Contrastive learning for unsupervised medical image clustering and reconstruction
This work addresses patient stratification and data augmentation in medical imaging, but it is incremental as it adapts existing contrastive learning techniques to this domain.
The authors tackled the problem of unsupervised clustering and reconstruction of medical images by proposing an autoencoder augmented with a contrastive loss, achieving performance similar to a supervised baseline on benchmark datasets.

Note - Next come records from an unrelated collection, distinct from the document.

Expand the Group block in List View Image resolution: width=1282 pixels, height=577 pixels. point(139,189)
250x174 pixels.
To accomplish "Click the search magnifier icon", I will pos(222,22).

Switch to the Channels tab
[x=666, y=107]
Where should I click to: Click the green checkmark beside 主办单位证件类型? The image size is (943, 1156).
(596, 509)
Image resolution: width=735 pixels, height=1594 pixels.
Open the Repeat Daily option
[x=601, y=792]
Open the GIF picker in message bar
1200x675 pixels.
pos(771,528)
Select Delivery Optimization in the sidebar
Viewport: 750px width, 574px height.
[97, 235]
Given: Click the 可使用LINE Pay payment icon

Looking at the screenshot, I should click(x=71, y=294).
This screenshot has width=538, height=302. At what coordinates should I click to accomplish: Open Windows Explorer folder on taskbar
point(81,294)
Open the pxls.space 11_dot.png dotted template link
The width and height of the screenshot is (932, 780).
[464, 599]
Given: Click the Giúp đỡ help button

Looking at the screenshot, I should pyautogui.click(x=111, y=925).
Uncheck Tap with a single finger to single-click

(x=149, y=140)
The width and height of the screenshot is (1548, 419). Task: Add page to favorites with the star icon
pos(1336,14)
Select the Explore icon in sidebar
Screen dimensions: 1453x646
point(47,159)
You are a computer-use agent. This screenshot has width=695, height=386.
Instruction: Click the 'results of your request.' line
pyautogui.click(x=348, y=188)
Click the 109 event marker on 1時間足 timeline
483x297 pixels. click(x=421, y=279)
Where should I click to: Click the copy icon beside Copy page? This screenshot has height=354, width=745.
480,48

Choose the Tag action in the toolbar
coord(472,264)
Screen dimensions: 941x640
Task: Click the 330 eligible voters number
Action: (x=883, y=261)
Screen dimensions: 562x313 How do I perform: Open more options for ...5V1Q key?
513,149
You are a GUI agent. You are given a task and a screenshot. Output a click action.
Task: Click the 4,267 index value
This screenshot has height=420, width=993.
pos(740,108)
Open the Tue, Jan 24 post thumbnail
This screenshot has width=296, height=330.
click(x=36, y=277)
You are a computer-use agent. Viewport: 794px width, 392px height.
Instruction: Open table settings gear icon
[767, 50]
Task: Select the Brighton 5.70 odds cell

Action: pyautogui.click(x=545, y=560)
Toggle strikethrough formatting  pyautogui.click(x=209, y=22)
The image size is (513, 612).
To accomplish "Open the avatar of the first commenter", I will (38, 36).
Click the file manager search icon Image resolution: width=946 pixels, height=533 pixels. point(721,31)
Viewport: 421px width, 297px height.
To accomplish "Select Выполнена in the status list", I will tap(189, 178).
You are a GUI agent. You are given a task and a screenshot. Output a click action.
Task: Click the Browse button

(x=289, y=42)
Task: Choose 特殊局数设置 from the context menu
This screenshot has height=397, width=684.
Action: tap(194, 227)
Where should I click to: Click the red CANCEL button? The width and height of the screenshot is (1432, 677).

The lack of large labeled medical imaging datasets, along with significant inter-individual variability compared to clinically established disease classes, poses significant challenges in exploiting medical imaging information in a precision medicine paradigm, where in principle dense patient-specific data can be employed to formulate individual predictions and/or stratify patients into finer-grained groups which may follow more homogeneous trajectories and therefore empower clinical trials. In order to efficiently explore the effective degrees of freedom underlying variability in medical images in an unsupervised manner, in this work we propose an unsupervised autoencoder framework which is augmented with a contrastive loss to encourage high separability in the latent space. The model is validated on (medical) benchmark datasets. As cluster labels are assigned to each example according to cluster assignments, we compare performance with a supervised transfer learning baseline. Our method achieves similar performance to the supervised architecture, indicating that separation in the latent space reproduces expert medical observer-assigned labels. The proposed method could be beneficial for patient stratification, exploring new subdivisions of larger classes or pathological continua or, due to its sampling abilities in a variation setting, data augmentation in medical image processing.